Het is er warm en druk, dit kan wel even gaan duren. ’Zegt u het maar.’ Het meisje achter de kassa kijkt toch echt mij aan. ’Ben ik al dan?’ ’jazeker.’ Goede tactiek denk ik. Mensen alvast laten bestellen en betalen, die lopen sowieso niet meer weg. ’Voor vier euro friet, twee frikandellen speciaal, één rundvleeskroket, een nasibal en een portie bitterballen.’
Ik ga zitten en kijk naar de zes mensen die bezig zijn om de bestellingen klaar te maken. Op de inpakbalie liggen de briefjes in een rijtje. En als een wonder komt het elke keer samen in een mooie papieren zak. De mensen die telefonisch besteld hebben, krijgen een nummertje. De mensen die aan de kassa besteld hebben, krijgen hun bestelling voorgelezen als die klaar is.

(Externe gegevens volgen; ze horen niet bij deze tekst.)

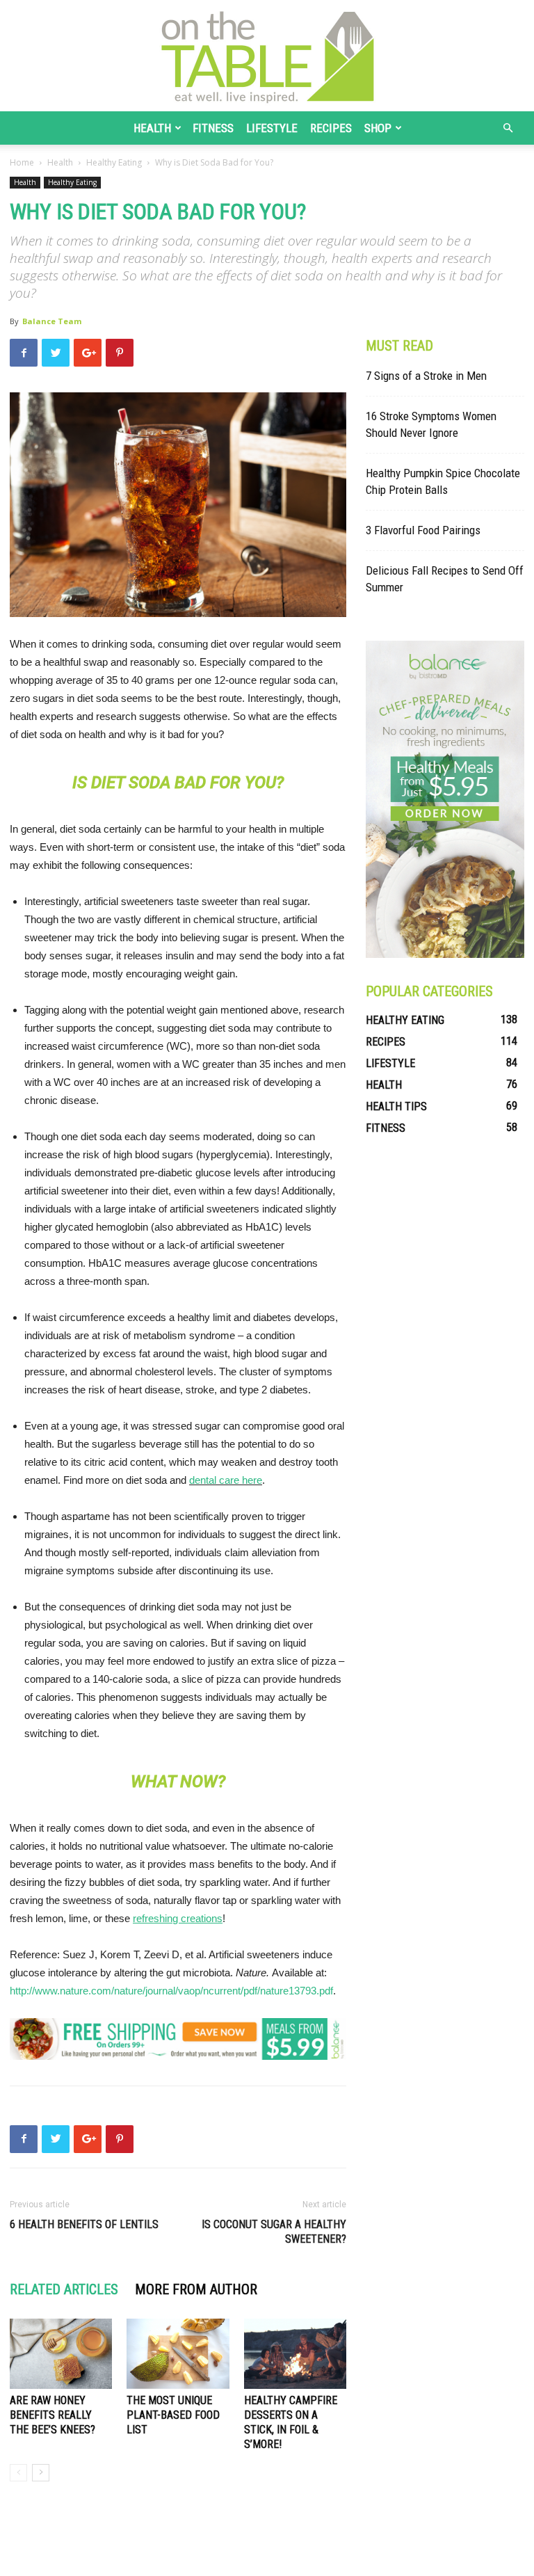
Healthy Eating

Na het eten maak ik even een ommetje over het hoofdpad. Morgen mogen we weer. Maandag noemen we hier vaak kruideniersdag. Drie traytjes hier, twaalf daar, vierentwintig zus en twee maal achtenveertig zo. Bijvoorbeeld. Ik moet terugdenken aan die zes mensen in de friettent. Het liep aardig door elkaar en het zag er wat chaotisch uit, maar toch lukte het elke keer om al die gerechtjes zo’n beetje tegelijk in die papieren zak te laten verdwijnen.
Dat structureren van die bestellingen moet ik ook eens aanpakken, denk ik bij mezelf. Soms schrijf ik het op een Post-it. Of ik roep het door de werkplaats. Of ik print de e-mail uit. Of ik lees het van mijn telefoon. Of ik vergeet het. Maar zelden, maar da’s niet nooit hè?
Ik herinner me ineens dat er boven nog een oud flip-over bord ligt. Magnetisch en beschrijfbaar. Ik haal het naar beneden, poets het op en zet het klaar in de werkplaats. En ik neem me voor vaker eten te gaan halen. Het levert mooie en eenvoudige ideeën op.